The prior ITs would start running tests immediately. But, it can take up to a minute or more for a Druid cluster to stabilize as all the services start running simultaneously. The previous ITs would use a generic retry up to 240 times to work around the fact that any given test could fail due to the cluster not being ready. This version does that startup check as part if DruidTestRunner. By the time the tests run, the cluster is up and has reported itself healthy. That is, your tests can assume a healthy cluster. If a test fails: it indicates an actual error or race condition.

Specifically, if tests still randomly fail, those tests are telling you something: something in Druid itself is non-deterministic (such as the delay to see changes to the DB, etc.), or the tests are making invalid assumptions such as assuming an ordering when there is none, using a time delay to try to synchronize actions when there should be some specific synchronization, etc. This means that, in general, you should avoid the use of the generic retry facility: if you have to retry to get your tests to work, then the Druid user has to also retry. Unless we document the need to retry in the API documentation, then having to retry should be considered a bug to be fixed (perhaps by documenting the need to retry, perhaps by fixing a bug, perhaps by adding a synchronization API.)

Another benefit of the startup check is that the startup and health-check costs are paid once per test class. This allows you to structure your tests as a large number of small tests rather than a few big tests.

ClusterConfig and ResolvedClusterConfig

The ClusterConfig class is the Java representation of the test configuration. The instance is available from the Initializer and by Guice injection.

It is a Jackson-serialized class that handles the "raw" form of configuration.

The ClusterConfig.resolve() method expands includes, applies defaults, validates values, and returns a ResolvedClusterConfig instance used by tests. ResolvedClusterConfig is available via Guice injection. In most cases, however, you'll use it indirecty via the various clients described below. Each of those uses IntegrationTestingConfig class, an instance of which is created to read from ResolvedClusterConfig.

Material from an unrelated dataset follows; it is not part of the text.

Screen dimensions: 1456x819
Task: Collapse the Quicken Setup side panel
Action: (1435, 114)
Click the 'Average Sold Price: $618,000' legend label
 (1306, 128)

Remember that each host has two names and two ports:

  • The external (or "proxy") host and port, as seen by the machine running the tests.
  • The internal host and port, as seen by the service itself running in the Docker cluster.

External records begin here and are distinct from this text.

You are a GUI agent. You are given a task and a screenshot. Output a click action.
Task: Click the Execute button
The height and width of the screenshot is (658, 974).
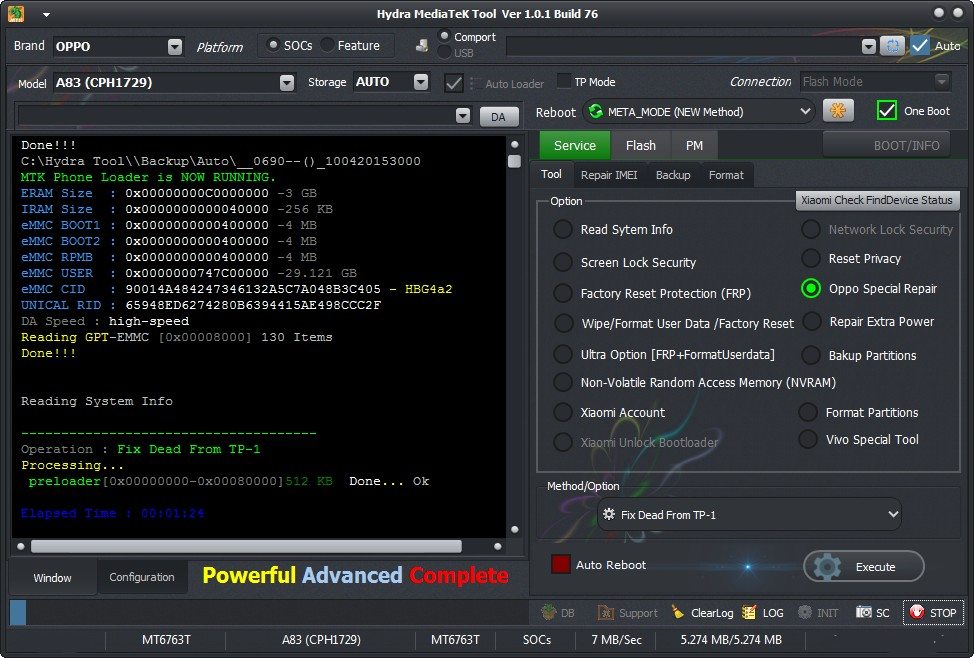coord(863,567)
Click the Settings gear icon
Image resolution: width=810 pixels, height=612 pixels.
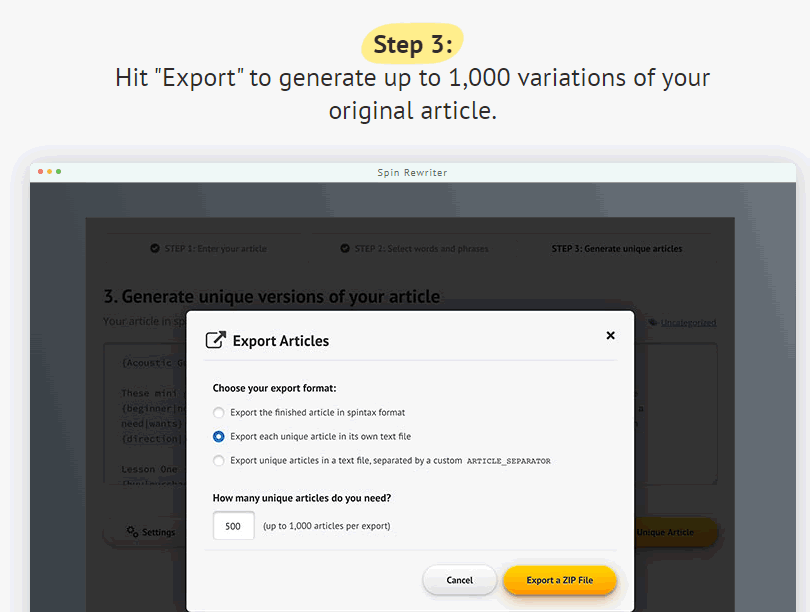click(132, 532)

The various config files provide configurations for the Docker, K8s and local cluster cases. This means that resolveProxyHost() will resolve to the proxy for Docker, but the actual host for a local cluster.

The original test setup was designed before Druid introduced the router. A good future improvement is to modify the code to use the router to do the routing rather than doing it "by hand" in the tests. This means that each test would use the router port and router API for things like the Overlord and Coordinator. Then, configuration need only specify the router, not the other services.

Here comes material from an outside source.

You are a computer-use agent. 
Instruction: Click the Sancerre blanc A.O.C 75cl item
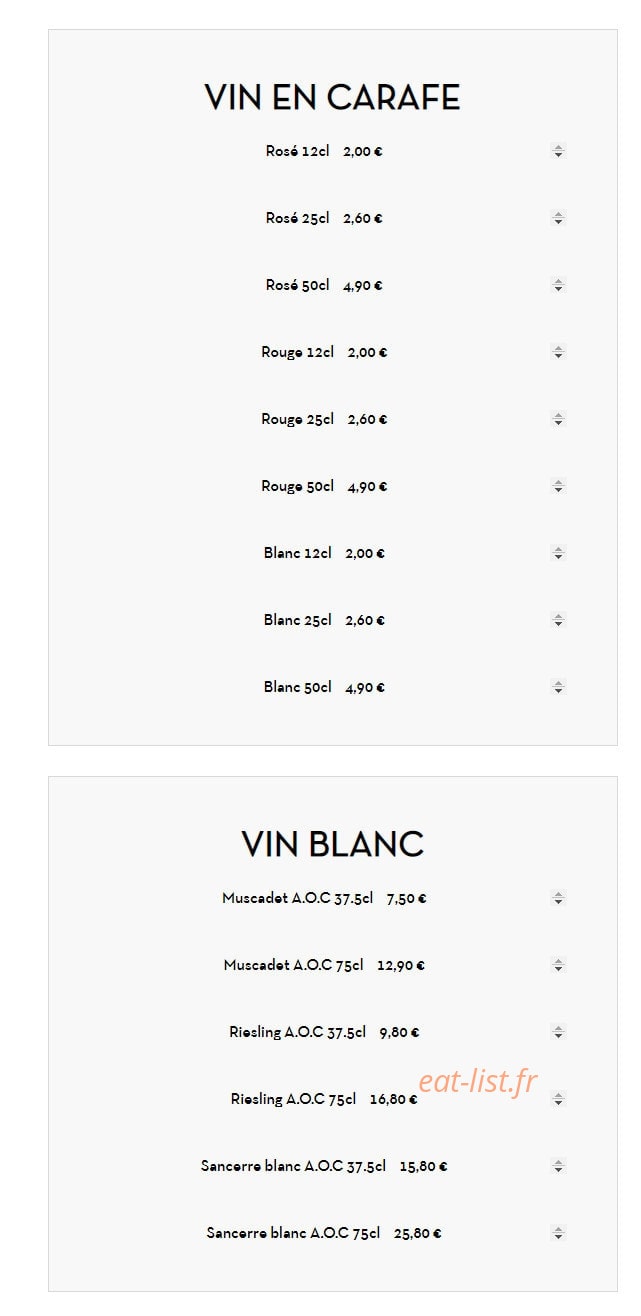(293, 1233)
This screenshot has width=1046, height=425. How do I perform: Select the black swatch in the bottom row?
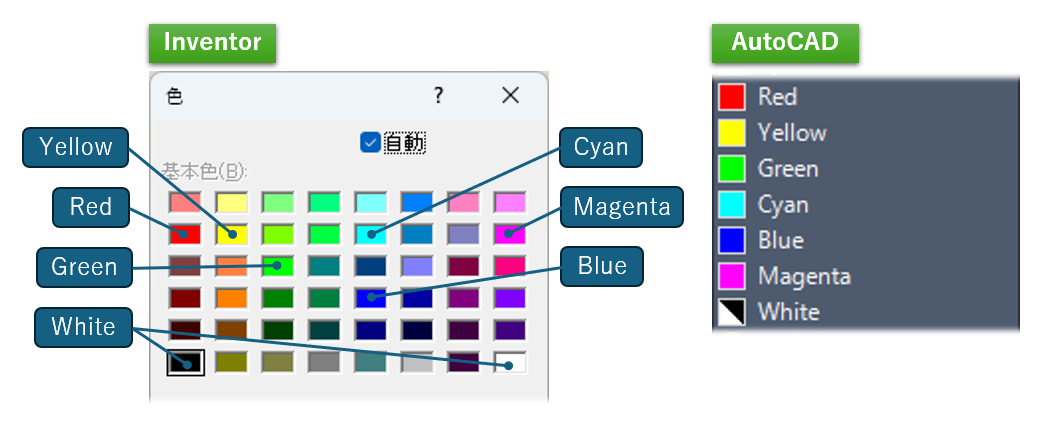[185, 361]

It is also possible to use Router APIs to obtain the server list dynamically rather than hard-coding the services and ports. If we find cases where tests must use the APIs directly, then we could either extend the Router API or implement client-side service lookup.

ClusterClient

The integration tests make many REST calls to the Druid cluster. The tests contain much copy/paste code to make these calls. The ClusterClient class is intended to gather up these calls so we have a single implementation rather than many copies. Add methods as needed for additional APIs.

The cluster client is "test aware": it uses the information in ClusterConfig to know how to send the requested API. The methods handle JSON deserialization, so tests can focus simply on making a call and checking the results.

org.apache.druid.testing.clients

This package in integration-tests has clients for most other parts of Druid. For example, CoordinatorResourceTestClient is a client for Coordinator calls. These clients are also aware of the test configuration, by way of the IntegrationTestingConfig class, an instance of which is created to read from ResolvedClusterConfig.